[Material to process Boundary: Start]

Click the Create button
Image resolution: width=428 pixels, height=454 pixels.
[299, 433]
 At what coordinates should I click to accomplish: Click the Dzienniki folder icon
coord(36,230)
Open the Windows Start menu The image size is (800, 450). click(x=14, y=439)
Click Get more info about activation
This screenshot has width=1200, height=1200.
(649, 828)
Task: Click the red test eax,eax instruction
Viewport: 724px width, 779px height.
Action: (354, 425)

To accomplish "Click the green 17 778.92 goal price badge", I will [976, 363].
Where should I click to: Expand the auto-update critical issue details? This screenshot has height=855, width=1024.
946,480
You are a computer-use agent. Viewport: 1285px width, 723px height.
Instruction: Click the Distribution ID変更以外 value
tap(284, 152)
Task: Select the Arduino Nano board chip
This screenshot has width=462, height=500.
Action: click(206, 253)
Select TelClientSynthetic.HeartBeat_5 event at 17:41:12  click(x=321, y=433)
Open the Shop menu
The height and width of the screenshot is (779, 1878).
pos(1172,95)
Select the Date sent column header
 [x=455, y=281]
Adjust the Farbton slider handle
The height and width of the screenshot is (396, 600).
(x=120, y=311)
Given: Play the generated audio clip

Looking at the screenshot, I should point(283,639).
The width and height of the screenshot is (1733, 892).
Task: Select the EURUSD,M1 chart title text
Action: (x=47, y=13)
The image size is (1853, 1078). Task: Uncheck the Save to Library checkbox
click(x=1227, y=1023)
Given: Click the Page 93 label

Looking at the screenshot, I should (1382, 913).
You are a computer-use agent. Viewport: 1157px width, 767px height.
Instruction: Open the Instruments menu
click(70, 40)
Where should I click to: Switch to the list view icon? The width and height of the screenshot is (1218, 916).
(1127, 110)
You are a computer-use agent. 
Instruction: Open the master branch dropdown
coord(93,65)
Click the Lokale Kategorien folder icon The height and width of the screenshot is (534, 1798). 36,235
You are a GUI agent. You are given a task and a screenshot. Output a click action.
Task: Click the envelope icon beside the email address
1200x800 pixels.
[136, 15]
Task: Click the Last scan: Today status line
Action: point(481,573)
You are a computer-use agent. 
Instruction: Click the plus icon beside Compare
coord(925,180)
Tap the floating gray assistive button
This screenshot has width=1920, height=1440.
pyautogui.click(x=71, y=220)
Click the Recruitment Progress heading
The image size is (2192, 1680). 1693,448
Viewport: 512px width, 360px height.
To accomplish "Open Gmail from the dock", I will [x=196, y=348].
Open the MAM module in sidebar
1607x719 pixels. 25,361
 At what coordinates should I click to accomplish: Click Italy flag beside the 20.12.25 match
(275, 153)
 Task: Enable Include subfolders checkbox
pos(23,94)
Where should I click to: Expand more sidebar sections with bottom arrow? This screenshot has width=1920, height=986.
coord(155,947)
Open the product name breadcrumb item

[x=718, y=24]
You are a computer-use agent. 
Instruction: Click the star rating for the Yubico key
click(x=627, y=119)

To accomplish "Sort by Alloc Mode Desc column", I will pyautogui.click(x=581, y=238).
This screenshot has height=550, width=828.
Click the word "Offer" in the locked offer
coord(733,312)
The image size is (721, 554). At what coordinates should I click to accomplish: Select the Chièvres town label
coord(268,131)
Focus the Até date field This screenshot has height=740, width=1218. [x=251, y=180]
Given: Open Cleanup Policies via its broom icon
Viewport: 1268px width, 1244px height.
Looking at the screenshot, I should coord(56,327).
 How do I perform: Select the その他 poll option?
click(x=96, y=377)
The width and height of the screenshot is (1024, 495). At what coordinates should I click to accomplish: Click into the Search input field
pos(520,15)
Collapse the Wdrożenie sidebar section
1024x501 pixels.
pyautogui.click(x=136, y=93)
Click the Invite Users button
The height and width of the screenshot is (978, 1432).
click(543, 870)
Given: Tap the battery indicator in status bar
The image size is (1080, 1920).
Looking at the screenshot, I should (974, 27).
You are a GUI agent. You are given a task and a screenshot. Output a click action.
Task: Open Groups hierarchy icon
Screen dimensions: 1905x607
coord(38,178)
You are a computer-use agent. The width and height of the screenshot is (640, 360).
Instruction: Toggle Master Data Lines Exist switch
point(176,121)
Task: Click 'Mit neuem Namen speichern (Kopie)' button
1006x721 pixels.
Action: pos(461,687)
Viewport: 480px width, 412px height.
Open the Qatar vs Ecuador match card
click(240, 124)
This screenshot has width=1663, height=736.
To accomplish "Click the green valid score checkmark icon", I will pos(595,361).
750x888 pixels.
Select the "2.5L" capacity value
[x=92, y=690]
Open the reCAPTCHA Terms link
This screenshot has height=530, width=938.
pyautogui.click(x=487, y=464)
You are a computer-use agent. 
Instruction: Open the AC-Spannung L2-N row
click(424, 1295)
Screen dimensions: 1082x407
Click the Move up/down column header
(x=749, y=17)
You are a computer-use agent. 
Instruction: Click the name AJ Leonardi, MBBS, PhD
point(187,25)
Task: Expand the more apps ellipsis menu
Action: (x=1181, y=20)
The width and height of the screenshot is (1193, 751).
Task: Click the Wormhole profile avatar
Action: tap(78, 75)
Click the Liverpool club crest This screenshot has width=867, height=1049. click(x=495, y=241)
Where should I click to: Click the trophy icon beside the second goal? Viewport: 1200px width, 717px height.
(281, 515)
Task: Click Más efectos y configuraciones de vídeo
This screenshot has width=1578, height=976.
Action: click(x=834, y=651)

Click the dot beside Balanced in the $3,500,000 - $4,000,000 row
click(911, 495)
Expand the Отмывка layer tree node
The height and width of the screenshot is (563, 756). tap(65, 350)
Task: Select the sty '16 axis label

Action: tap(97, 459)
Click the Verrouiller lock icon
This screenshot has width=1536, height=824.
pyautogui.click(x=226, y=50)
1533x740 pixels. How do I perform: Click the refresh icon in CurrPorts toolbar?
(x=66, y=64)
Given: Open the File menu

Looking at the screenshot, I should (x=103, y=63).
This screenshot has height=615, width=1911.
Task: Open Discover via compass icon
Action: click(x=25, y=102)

[Material to process Boundary: End]

Assignment ::
Whenever a line above contains "green", copy that line.

Your response ::
To accomplish "Click the green 17 778.92 goal price badge", I will [976, 363].
To accomplish "Click the green valid score checkmark icon", I will pos(595,361).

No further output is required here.